- _Task directions_
Output the full listing that appears below, exactly as it is presented.

- _The records_
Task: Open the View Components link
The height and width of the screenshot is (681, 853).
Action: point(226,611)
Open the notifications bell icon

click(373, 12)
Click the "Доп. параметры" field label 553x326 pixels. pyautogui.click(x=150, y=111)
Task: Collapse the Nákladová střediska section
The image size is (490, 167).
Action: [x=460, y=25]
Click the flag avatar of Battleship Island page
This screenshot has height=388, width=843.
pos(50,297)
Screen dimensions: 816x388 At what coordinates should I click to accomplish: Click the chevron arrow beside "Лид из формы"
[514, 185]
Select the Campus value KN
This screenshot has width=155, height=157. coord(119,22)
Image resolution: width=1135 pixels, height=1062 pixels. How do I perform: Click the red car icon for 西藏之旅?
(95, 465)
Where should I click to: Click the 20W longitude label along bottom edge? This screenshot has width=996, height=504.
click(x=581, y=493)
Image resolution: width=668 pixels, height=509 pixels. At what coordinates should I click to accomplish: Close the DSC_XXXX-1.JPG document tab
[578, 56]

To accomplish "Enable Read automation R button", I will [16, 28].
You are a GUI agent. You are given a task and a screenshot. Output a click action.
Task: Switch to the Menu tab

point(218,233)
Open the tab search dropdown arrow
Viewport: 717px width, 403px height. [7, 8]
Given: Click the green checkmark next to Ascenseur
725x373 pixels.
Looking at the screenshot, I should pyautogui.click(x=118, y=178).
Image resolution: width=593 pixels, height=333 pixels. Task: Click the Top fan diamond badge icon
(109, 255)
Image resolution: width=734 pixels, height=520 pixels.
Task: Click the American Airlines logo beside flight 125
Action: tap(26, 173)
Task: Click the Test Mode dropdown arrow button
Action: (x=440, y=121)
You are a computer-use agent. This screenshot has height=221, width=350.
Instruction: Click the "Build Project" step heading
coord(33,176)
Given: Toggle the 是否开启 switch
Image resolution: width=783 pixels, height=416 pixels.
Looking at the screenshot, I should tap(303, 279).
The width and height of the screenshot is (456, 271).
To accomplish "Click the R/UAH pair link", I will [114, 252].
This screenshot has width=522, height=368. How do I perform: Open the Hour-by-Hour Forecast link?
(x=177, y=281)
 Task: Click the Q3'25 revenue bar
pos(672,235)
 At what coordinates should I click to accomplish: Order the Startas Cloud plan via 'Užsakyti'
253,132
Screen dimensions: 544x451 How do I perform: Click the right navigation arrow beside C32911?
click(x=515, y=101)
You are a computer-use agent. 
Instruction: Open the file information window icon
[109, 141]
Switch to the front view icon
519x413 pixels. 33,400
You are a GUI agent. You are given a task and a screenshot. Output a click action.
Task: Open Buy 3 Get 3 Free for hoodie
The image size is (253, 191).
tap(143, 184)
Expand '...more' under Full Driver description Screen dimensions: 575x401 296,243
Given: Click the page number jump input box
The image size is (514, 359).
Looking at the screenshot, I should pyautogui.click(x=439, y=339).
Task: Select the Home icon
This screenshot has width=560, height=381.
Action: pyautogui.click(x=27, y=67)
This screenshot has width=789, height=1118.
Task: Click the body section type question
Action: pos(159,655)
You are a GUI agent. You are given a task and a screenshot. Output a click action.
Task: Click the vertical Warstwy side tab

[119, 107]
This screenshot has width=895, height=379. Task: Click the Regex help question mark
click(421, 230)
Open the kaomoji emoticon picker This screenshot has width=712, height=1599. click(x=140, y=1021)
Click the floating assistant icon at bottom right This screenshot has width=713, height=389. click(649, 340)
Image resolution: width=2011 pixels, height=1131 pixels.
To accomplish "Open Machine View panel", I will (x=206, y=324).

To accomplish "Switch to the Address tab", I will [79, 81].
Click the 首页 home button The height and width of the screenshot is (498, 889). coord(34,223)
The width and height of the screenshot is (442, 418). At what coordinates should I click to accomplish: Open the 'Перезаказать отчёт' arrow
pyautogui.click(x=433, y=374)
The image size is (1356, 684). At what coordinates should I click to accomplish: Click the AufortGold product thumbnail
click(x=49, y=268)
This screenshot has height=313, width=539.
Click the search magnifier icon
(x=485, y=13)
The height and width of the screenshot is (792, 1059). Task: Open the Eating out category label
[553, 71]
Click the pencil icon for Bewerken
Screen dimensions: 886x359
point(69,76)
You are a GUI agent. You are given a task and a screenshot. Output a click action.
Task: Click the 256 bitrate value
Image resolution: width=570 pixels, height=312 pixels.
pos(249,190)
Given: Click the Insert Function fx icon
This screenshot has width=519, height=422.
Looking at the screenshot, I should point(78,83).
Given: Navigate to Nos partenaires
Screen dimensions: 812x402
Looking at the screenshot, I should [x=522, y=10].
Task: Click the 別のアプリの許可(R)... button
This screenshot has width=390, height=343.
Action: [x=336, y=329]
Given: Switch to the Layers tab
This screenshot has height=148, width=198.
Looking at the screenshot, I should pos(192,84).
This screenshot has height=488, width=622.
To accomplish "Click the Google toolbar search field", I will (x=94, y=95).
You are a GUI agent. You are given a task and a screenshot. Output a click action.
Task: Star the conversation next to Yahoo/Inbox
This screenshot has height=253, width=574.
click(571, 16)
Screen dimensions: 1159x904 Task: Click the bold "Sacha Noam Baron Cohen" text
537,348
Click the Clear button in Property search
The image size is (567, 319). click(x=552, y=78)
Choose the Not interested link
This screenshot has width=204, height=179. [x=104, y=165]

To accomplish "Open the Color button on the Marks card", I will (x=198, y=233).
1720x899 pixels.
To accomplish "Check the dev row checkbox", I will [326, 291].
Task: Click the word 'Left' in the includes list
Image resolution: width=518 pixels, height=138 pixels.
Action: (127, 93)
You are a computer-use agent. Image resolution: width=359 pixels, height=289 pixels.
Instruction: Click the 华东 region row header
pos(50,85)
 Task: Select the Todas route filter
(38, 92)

- _Exercise response_
Task: Open the View Components link
The height and width of the screenshot is (681, 853).
Action: point(226,611)
Open the notifications bell icon

click(373, 12)
Click the "Доп. параметры" field label 553x326 pixels. pyautogui.click(x=150, y=111)
Task: Collapse the Nákladová střediska section
The image size is (490, 167).
Action: [x=460, y=25]
Click the flag avatar of Battleship Island page
This screenshot has height=388, width=843.
pos(50,297)
Screen dimensions: 816x388 At what coordinates should I click to accomplish: Click the chevron arrow beside "Лид из формы"
[514, 185]
Select the Campus value KN
This screenshot has width=155, height=157. coord(119,22)
Image resolution: width=1135 pixels, height=1062 pixels. How do I perform: Click the red car icon for 西藏之旅?
(95, 465)
Where should I click to: Click the 20W longitude label along bottom edge? This screenshot has width=996, height=504.
click(x=581, y=493)
Image resolution: width=668 pixels, height=509 pixels. At what coordinates should I click to accomplish: Close the DSC_XXXX-1.JPG document tab
[578, 56]

To accomplish "Enable Read automation R button", I will [16, 28].
You are a GUI agent. You are given a task and a screenshot. Output a click action.
Task: Switch to the Menu tab

point(218,233)
Open the tab search dropdown arrow
Viewport: 717px width, 403px height. [7, 8]
Given: Click the green checkmark next to Ascenseur
725x373 pixels.
Looking at the screenshot, I should pyautogui.click(x=118, y=178).
Image resolution: width=593 pixels, height=333 pixels. Task: Click the Top fan diamond badge icon
(109, 255)
Image resolution: width=734 pixels, height=520 pixels.
Task: Click the American Airlines logo beside flight 125
Action: tap(26, 173)
Task: Click the Test Mode dropdown arrow button
Action: (x=440, y=121)
You are a computer-use agent. This screenshot has height=221, width=350.
Instruction: Click the "Build Project" step heading
coord(33,176)
Given: Toggle the 是否开启 switch
Image resolution: width=783 pixels, height=416 pixels.
Looking at the screenshot, I should tap(303, 279).
The width and height of the screenshot is (456, 271).
To accomplish "Click the R/UAH pair link", I will [114, 252].
This screenshot has width=522, height=368. How do I perform: Open the Hour-by-Hour Forecast link?
(x=177, y=281)
 Task: Click the Q3'25 revenue bar
pos(672,235)
 At what coordinates should I click to accomplish: Order the Startas Cloud plan via 'Užsakyti'
253,132
Screen dimensions: 544x451 How do I perform: Click the right navigation arrow beside C32911?
click(x=515, y=101)
You are a computer-use agent. 
Instruction: Open the file information window icon
[109, 141]
Switch to the front view icon
519x413 pixels. 33,400
You are a GUI agent. You are given a task and a screenshot. Output a click action.
Task: Open Buy 3 Get 3 Free for hoodie
The image size is (253, 191).
tap(143, 184)
Expand '...more' under Full Driver description Screen dimensions: 575x401 296,243
Given: Click the page number jump input box
The image size is (514, 359).
Looking at the screenshot, I should pyautogui.click(x=439, y=339).
Task: Select the Home icon
This screenshot has width=560, height=381.
Action: pyautogui.click(x=27, y=67)
This screenshot has width=789, height=1118.
Task: Click the body section type question
Action: pos(159,655)
You are a GUI agent. You are given a task and a screenshot. Output a click action.
Task: Click the vertical Warstwy side tab

[119, 107]
This screenshot has width=895, height=379. Task: Click the Regex help question mark
click(421, 230)
Open the kaomoji emoticon picker This screenshot has width=712, height=1599. click(x=140, y=1021)
Click the floating assistant icon at bottom right This screenshot has width=713, height=389. click(649, 340)
Image resolution: width=2011 pixels, height=1131 pixels.
To accomplish "Open Machine View panel", I will (x=206, y=324).

To accomplish "Switch to the Address tab", I will [79, 81].
Click the 首页 home button The height and width of the screenshot is (498, 889). coord(34,223)
The width and height of the screenshot is (442, 418). At what coordinates should I click to accomplish: Open the 'Перезаказать отчёт' arrow
pyautogui.click(x=433, y=374)
The image size is (1356, 684). At what coordinates should I click to accomplish: Click the AufortGold product thumbnail
click(x=49, y=268)
This screenshot has height=313, width=539.
Click the search magnifier icon
(x=485, y=13)
The height and width of the screenshot is (792, 1059). Task: Open the Eating out category label
[553, 71]
Click the pencil icon for Bewerken
Screen dimensions: 886x359
point(69,76)
You are a GUI agent. You are given a task and a screenshot. Output a click action.
Task: Click the 256 bitrate value
Image resolution: width=570 pixels, height=312 pixels.
pos(249,190)
Given: Click the Insert Function fx icon
This screenshot has width=519, height=422.
Looking at the screenshot, I should point(78,83).
Given: Navigate to Nos partenaires
Screen dimensions: 812x402
Looking at the screenshot, I should [x=522, y=10].
Task: Click the 別のアプリの許可(R)... button
This screenshot has width=390, height=343.
Action: [x=336, y=329]
Given: Switch to the Layers tab
This screenshot has height=148, width=198.
Looking at the screenshot, I should pos(192,84).
This screenshot has height=488, width=622.
To accomplish "Click the Google toolbar search field", I will (x=94, y=95).
You are a GUI agent. You are given a task and a screenshot. Output a click action.
Task: Star the conversation next to Yahoo/Inbox
This screenshot has height=253, width=574.
click(571, 16)
Screen dimensions: 1159x904 Task: Click the bold "Sacha Noam Baron Cohen" text
537,348
Click the Clear button in Property search
The image size is (567, 319). click(x=552, y=78)
Choose the Not interested link
This screenshot has width=204, height=179. [x=104, y=165]

To accomplish "Open the Color button on the Marks card", I will (x=198, y=233).
1720x899 pixels.
To accomplish "Check the dev row checkbox", I will [326, 291].
Task: Click the word 'Left' in the includes list
Image resolution: width=518 pixels, height=138 pixels.
Action: (127, 93)
You are a computer-use agent. Image resolution: width=359 pixels, height=289 pixels.
Instruction: Click the 华东 region row header
pos(50,85)
 Task: Select the Todas route filter
(38, 92)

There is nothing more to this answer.